After finding the line containing "Open the Generator submenu item" below, please output that line and each following one through the line containing "Image resolution: width=497", exactly as written.

EXERCISE MATERIALS Start Marker

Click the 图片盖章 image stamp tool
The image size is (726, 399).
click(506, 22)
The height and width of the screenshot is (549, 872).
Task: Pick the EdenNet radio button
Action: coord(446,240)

EXERCISE MATERIALS End Marker
EXERCISE MATERIALS Start Marker

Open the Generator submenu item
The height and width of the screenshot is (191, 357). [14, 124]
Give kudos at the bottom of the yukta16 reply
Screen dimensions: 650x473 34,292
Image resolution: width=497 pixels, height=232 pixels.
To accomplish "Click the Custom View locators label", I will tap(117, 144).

EXERCISE MATERIALS End Marker
EXERCISE MATERIALS Start Marker

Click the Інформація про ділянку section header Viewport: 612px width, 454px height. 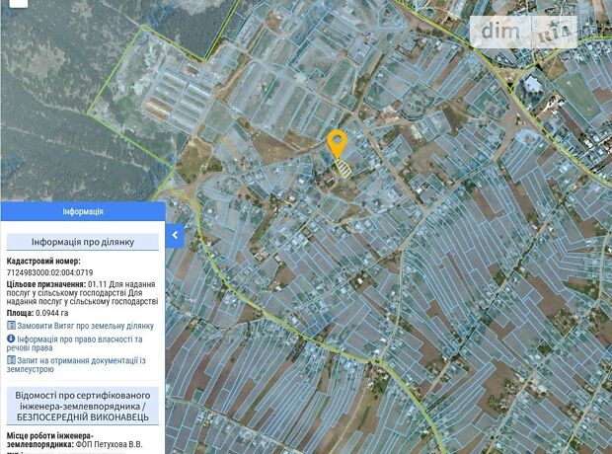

EXERCISE MATERIALS End Marker

RESULT OF THE TASK:
Open the Generator submenu item
The height and width of the screenshot is (191, 357). [14, 124]
Give kudos at the bottom of the yukta16 reply
Screen dimensions: 650x473 34,292
Image resolution: width=497 pixels, height=232 pixels.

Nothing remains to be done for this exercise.